## [Short problem]
Print all of the records below word for word, keeping every line unchanged.
* start Record extracts *
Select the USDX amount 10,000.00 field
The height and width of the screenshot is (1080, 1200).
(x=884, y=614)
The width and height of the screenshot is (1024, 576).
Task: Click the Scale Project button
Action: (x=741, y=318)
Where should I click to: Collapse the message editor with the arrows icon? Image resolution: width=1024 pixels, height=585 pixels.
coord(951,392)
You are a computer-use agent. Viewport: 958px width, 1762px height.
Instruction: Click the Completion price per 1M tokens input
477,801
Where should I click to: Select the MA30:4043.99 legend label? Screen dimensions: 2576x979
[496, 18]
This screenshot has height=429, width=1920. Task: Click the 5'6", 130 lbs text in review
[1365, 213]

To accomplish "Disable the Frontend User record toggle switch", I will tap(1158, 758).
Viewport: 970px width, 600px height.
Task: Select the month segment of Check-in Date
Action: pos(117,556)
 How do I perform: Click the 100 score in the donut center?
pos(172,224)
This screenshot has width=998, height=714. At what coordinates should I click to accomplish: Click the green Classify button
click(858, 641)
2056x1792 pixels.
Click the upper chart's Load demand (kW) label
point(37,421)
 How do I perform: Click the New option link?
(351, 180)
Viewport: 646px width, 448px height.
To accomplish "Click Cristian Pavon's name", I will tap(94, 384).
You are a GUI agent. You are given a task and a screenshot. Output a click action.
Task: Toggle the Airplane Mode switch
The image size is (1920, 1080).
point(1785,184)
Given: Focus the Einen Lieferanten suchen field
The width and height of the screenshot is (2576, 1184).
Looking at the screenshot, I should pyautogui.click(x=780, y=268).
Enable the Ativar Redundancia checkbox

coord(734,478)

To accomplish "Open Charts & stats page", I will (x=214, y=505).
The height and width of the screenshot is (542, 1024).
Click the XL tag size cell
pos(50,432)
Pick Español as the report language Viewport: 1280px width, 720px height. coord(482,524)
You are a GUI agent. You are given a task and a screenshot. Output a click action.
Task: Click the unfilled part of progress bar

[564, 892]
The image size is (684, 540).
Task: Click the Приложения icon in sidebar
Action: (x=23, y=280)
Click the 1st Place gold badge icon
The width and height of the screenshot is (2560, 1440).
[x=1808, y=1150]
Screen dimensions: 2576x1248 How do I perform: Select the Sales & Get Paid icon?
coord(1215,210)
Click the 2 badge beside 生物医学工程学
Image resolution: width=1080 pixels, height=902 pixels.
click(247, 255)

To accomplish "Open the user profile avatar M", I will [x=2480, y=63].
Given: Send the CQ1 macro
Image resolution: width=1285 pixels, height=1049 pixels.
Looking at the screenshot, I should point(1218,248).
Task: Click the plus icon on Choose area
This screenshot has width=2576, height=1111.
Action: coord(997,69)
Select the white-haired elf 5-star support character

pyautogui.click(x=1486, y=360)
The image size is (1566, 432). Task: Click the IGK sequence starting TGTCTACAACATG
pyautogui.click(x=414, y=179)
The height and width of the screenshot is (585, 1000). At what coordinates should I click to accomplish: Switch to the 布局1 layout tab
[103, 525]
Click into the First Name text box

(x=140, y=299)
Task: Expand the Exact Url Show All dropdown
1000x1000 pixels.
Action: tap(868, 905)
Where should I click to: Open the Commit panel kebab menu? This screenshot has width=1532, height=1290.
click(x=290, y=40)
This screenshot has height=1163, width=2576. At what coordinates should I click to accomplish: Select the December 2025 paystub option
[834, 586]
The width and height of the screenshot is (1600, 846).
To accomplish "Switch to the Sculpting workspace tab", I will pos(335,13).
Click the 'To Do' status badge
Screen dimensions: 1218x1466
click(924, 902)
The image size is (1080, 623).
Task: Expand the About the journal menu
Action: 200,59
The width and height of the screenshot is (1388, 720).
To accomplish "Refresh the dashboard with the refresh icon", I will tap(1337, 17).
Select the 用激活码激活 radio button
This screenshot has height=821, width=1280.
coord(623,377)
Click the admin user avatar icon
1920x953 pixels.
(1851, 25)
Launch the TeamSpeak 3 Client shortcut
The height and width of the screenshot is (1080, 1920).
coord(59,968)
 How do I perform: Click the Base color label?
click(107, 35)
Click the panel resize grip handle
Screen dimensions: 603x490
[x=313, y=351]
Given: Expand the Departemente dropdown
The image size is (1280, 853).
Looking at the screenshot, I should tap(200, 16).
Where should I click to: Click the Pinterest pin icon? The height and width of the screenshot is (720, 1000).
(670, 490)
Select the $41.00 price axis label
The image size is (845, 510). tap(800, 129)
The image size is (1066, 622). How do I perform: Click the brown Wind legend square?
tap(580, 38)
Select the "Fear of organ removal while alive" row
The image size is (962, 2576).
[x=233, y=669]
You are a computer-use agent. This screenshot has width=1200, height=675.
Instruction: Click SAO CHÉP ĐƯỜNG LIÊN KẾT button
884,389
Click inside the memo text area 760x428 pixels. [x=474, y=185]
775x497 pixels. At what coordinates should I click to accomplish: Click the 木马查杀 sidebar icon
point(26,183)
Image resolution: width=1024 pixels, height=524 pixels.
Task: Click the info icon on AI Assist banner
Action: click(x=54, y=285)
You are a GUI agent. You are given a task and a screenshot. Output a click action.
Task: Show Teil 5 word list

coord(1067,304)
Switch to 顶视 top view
* end Record extracts *
## [Answer to this task]
Select the USDX amount 10,000.00 field
The height and width of the screenshot is (1080, 1200).
(x=884, y=614)
The width and height of the screenshot is (1024, 576).
Task: Click the Scale Project button
Action: (x=741, y=318)
Where should I click to: Collapse the message editor with the arrows icon? Image resolution: width=1024 pixels, height=585 pixels.
coord(951,392)
You are a computer-use agent. Viewport: 958px width, 1762px height.
Instruction: Click the Completion price per 1M tokens input
477,801
Where should I click to: Select the MA30:4043.99 legend label? Screen dimensions: 2576x979
[496, 18]
This screenshot has height=429, width=1920. Task: Click the 5'6", 130 lbs text in review
[1365, 213]

To accomplish "Disable the Frontend User record toggle switch", I will tap(1158, 758).
Viewport: 970px width, 600px height.
Task: Select the month segment of Check-in Date
Action: pos(117,556)
 How do I perform: Click the 100 score in the donut center?
pos(172,224)
This screenshot has width=998, height=714. At what coordinates should I click to accomplish: Click the green Classify button
click(858, 641)
2056x1792 pixels.
Click the upper chart's Load demand (kW) label
point(37,421)
 How do I perform: Click the New option link?
(351, 180)
Viewport: 646px width, 448px height.
To accomplish "Click Cristian Pavon's name", I will tap(94, 384).
You are a GUI agent. You are given a task and a screenshot. Output a click action.
Task: Toggle the Airplane Mode switch
The image size is (1920, 1080).
point(1785,184)
Given: Focus the Einen Lieferanten suchen field
The width and height of the screenshot is (2576, 1184).
Looking at the screenshot, I should pyautogui.click(x=780, y=268).
Enable the Ativar Redundancia checkbox

coord(734,478)

To accomplish "Open Charts & stats page", I will (x=214, y=505).
The height and width of the screenshot is (542, 1024).
Click the XL tag size cell
pos(50,432)
Pick Español as the report language Viewport: 1280px width, 720px height. coord(482,524)
You are a GUI agent. You are given a task and a screenshot. Output a click action.
Task: Click the unfilled part of progress bar

[564, 892]
The image size is (684, 540).
Task: Click the Приложения icon in sidebar
Action: (x=23, y=280)
Click the 1st Place gold badge icon
The width and height of the screenshot is (2560, 1440).
[x=1808, y=1150]
Screen dimensions: 2576x1248 How do I perform: Select the Sales & Get Paid icon?
coord(1215,210)
Click the 2 badge beside 生物医学工程学
Image resolution: width=1080 pixels, height=902 pixels.
click(247, 255)

To accomplish "Open the user profile avatar M", I will [x=2480, y=63].
Given: Send the CQ1 macro
Image resolution: width=1285 pixels, height=1049 pixels.
Looking at the screenshot, I should point(1218,248).
Task: Click the plus icon on Choose area
This screenshot has width=2576, height=1111.
Action: coord(997,69)
Select the white-haired elf 5-star support character

pyautogui.click(x=1486, y=360)
The image size is (1566, 432). Task: Click the IGK sequence starting TGTCTACAACATG
pyautogui.click(x=414, y=179)
The height and width of the screenshot is (585, 1000). At what coordinates should I click to accomplish: Switch to the 布局1 layout tab
[103, 525]
Click into the First Name text box

(x=140, y=299)
Task: Expand the Exact Url Show All dropdown
1000x1000 pixels.
Action: tap(868, 905)
Where should I click to: Open the Commit panel kebab menu? This screenshot has width=1532, height=1290.
click(x=290, y=40)
This screenshot has height=1163, width=2576. At what coordinates should I click to accomplish: Select the December 2025 paystub option
[834, 586]
The width and height of the screenshot is (1600, 846).
To accomplish "Switch to the Sculpting workspace tab", I will pos(335,13).
Click the 'To Do' status badge
Screen dimensions: 1218x1466
click(924, 902)
The image size is (1080, 623).
Task: Expand the About the journal menu
Action: 200,59
The width and height of the screenshot is (1388, 720).
To accomplish "Refresh the dashboard with the refresh icon", I will tap(1337, 17).
Select the 用激活码激活 radio button
This screenshot has height=821, width=1280.
coord(623,377)
Click the admin user avatar icon
1920x953 pixels.
(1851, 25)
Launch the TeamSpeak 3 Client shortcut
The height and width of the screenshot is (1080, 1920).
coord(59,968)
 How do I perform: Click the Base color label?
click(107, 35)
Click the panel resize grip handle
Screen dimensions: 603x490
[x=313, y=351]
Given: Expand the Departemente dropdown
The image size is (1280, 853).
Looking at the screenshot, I should tap(200, 16).
Where should I click to: Click the Pinterest pin icon? The height and width of the screenshot is (720, 1000).
(670, 490)
Select the $41.00 price axis label
The image size is (845, 510). tap(800, 129)
The image size is (1066, 622). How do I perform: Click the brown Wind legend square?
tap(580, 38)
Select the "Fear of organ removal while alive" row
The image size is (962, 2576).
[x=233, y=669]
You are a computer-use agent. This screenshot has width=1200, height=675.
Instruction: Click SAO CHÉP ĐƯỜNG LIÊN KẾT button
884,389
Click inside the memo text area 760x428 pixels. [x=474, y=185]
775x497 pixels. At what coordinates should I click to accomplish: Click the 木马查杀 sidebar icon
point(26,183)
Image resolution: width=1024 pixels, height=524 pixels.
Task: Click the info icon on AI Assist banner
Action: click(x=54, y=285)
You are a GUI agent. You are given a task and a screenshot. Output a click action.
Task: Show Teil 5 word list

coord(1067,304)
Switch to 顶视 top view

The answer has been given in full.